Céline DELBECQ, Le vent souffle sur Erzebeth, Lansman, 2017, 62 p., 12€, ISBN : 978-2-8071-0162-3
Six jours par mois, le vent souffle sur Somlyo, petit village enclavé sur une île, entre mer et montagne. Six jours par mois, les bourrasques frappent, les éléments se déchaînent, les vagues rompent tout sur leur passage, le volcan Popracapato crache. Six jours par mois, les débris volent, le sang coule, la mort s’active. Six jours par mois, Erzebeth Rozgovnyi, qui vit encore chez sa mère, délire et se laisse emporter par ses vieux démons : son père mort trop tôt, son amant Hyvàn évaporé dans la nature, son enfance avortée. Au village, on s’accroche, on attend patiemment que la tempête passe. Mais toujours il y a quelques imprudents qui sortent et se font happer par une branche, une vague, un rocher…

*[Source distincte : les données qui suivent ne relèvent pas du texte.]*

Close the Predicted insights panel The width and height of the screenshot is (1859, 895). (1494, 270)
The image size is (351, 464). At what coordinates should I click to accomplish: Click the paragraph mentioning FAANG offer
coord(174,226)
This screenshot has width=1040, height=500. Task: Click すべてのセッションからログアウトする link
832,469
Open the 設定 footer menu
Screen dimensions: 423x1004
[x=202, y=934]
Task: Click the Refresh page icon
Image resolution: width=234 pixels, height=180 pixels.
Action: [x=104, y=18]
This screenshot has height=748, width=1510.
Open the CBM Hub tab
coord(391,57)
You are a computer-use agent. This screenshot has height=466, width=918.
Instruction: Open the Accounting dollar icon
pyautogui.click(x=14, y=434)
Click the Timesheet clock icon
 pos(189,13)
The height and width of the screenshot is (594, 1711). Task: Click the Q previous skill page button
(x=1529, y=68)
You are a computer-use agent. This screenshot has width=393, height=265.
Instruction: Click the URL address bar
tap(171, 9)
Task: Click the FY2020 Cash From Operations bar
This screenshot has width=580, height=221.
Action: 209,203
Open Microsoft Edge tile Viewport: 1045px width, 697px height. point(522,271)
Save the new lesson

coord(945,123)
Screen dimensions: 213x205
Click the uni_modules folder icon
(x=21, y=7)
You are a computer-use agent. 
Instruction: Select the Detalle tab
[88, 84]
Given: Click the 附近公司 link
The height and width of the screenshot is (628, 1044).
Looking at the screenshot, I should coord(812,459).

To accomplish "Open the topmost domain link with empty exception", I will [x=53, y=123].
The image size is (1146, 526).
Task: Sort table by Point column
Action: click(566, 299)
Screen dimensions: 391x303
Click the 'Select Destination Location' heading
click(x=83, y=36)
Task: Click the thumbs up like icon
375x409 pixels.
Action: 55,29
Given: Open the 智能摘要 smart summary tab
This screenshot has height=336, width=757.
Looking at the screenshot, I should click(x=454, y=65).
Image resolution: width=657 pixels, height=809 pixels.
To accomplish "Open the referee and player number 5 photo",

Erzebeth aussi s’égare dehors. Elle sauve de la noyade la fille du médecin, ce qui lui vaut d’être adorée par tout le village. Mais la vénération n’a-t-elle pas un temps ? De sainte, ne peut-on pas rapidement devenir sorcière ? Les jours s’enchaînent, le vent tape sur le système de tout le monde et Erzebeth s’engouffre de plus en plus dans sa folie. La vieillesse l’angoisse. Le contact avec le sang des jeunes filles semble lui être bénéfique et la rajeunir. Doit-il encore couler ? Qui est réellement Erzebeth ? Le médecin parle d’une mystérieuse pathologie, encore peu étudiée, qui serait la cause de son tourment : le syndrome Ventus-Atypo-Psychique. Doit-on l’interner ? Sa mère ne peut s’y résoudre.
Les thèmes affectionnés par Céline Delbecq sont présents dans cette pièce qui mêle fantastique, poétique et légende : la famille, l’absence du père, l’abandon, la mort, les fantômes, la folie, les êtres exclus… Une critique de notre société se lit entre les lignes. Comment des êtres humains peuvent tout à coup se retourner contre celui dont on faisait l’éloge quelques jours plus tôt. Comment une foule, incarnée et portée ici par un chœur d’habitants et des chants paysans, peut se faire tribunal et acter le jugement d’une présumée innocente. Comment la rumeur peut facilement enfler. Comment stigmatiser les personnes qui n’agissent pas comme les autres, qui sont « différentes ». Somlyo, ce lieu indéfini qu’on imagine bien slave, pourrait être un village identique à celui de Twin Peaks où il se passe des choses bien étranges. Les fantômes réapparaissent, des individus disparaissent, d’autres fustigent ou sont fustigés, les éléments et la nature n’en font qu’à leur tête, le temps et l’époque semblent comme suspendus. Ce récit épique s’imprègne également de la légende de Báthory Erzsébet, cette comtesse hongroise qui, à la fin du XVIème siècle, aurait tué de nombreuses jeunes femmes. Surnommée la « Comtesse sanglante » ou la « Comtesse Dracula », elle se serait baignée dans le sang de ses victimes. Par ce récit fort, formellement différent des précédents, Céline Delbecq prouve une fois encore qu’elle est une auteure dramatique incontournable de cette dernière décennie.